It was published in Oblaque #3 and has been archived online.

Reactions and Reviews

MUSE OF FIRE RESPONSIBLE: Sean Charles

HAS POOR VILA BEEN DRAGOONED INTO THIS SHITSHOW? Vila appears to be… doing his own thing and allowed to have a life??

WHY ARE BLAKE AND AVON DOOMED THIS WEEK? They’re not, actually.

EDITOR’S NOTE: none

PROSE: fine

OVERALL: The old ‘Avon thinks he killed Blake, but it was only the clone’ saw. Then Avon’s being held, first by Servalan and then at Freedom City, as a sex slave in exchange for Vila’s continued existence. (He feels he owes Vila one/doesn’t want to be the reason his last remaining friend/crew-member/responsibility gets killed off.) Blake finds him there in a brothel, they rescue Vila and then Avon, and the future looks to be full of romance and adventure. In short, it is a story, with a plot and character relationships that make some sense and matter.

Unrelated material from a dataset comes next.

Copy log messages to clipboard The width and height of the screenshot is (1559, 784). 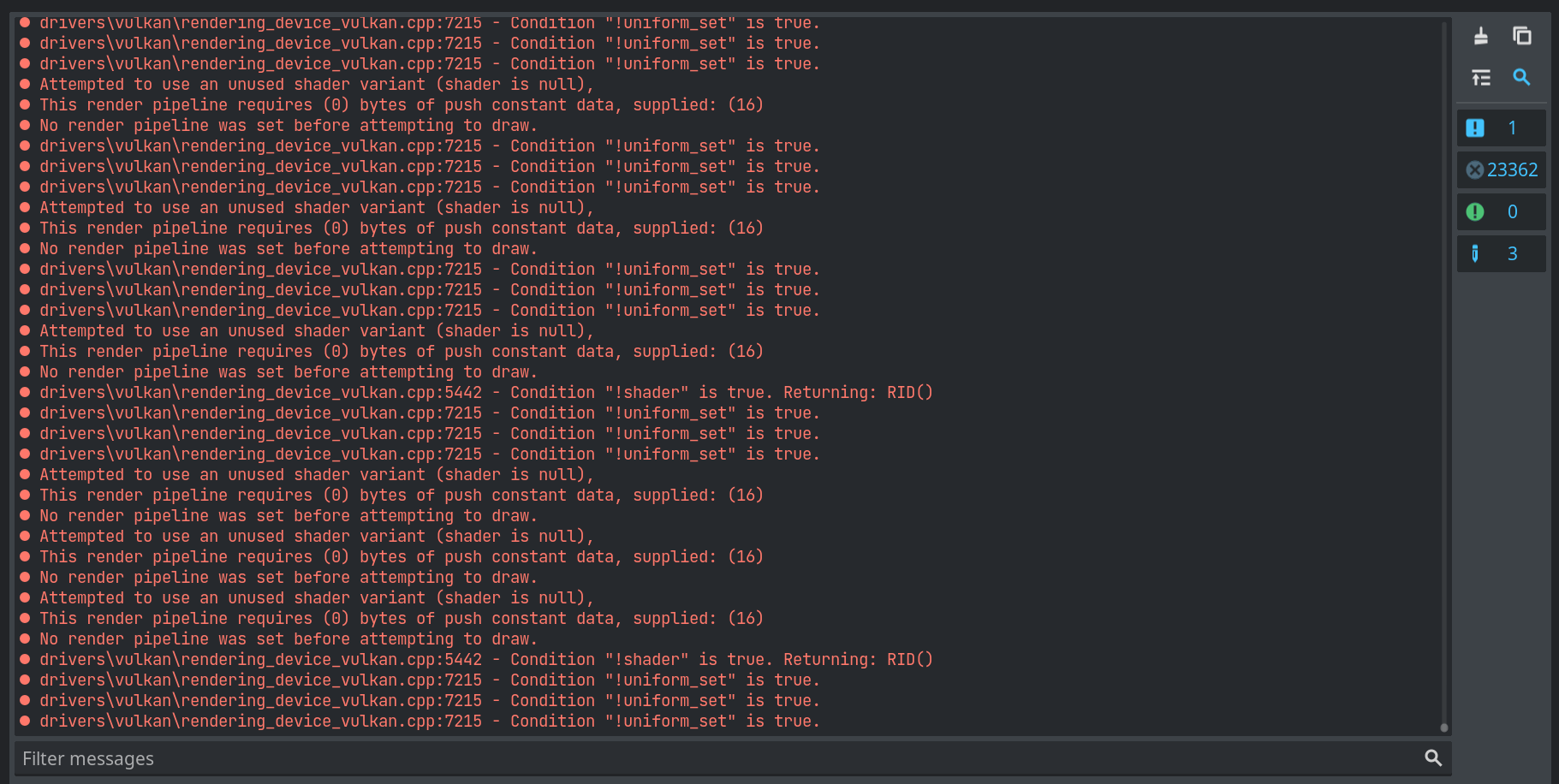click(x=1523, y=36)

It’s not my favourite. It’s got a lot of stuff I’ve seen before, decently but not exceptionally well-executed. While the ‘making love with a prostitute in the dark and then realising you’re actually with your long-lost love’ feels Shakespeare-classic and is decently handled, it’s also a little inherently melodramatic. The story doesn’t give me enough of the emotional reactions I particularly dig to get me over that hump/make me excuse that entirely.

I want a little more of Jenna, and continue to eye-roll at Beautiful Prostitute Avon (THE MAN IS IN HIS 40s AND NOT THAT CONVENTIONALLY HOT). I wonder why I’m reading a sex scene between Vila and his brand new OC boyfriend who I don’t know or care about yet. The writer clearly has some basic story-telling/craft legs: this feels at times almost conventionally ‘episodic’. Ultimately it doesn’t do a ton for me, but not due to its being bad, really. It’s just not good enough.[1]

References

  1. ^ review by Erin Horáková as part of a series: see Oblique Reviews -- Oblique Reviews #10, Archived version (January 23, 2017)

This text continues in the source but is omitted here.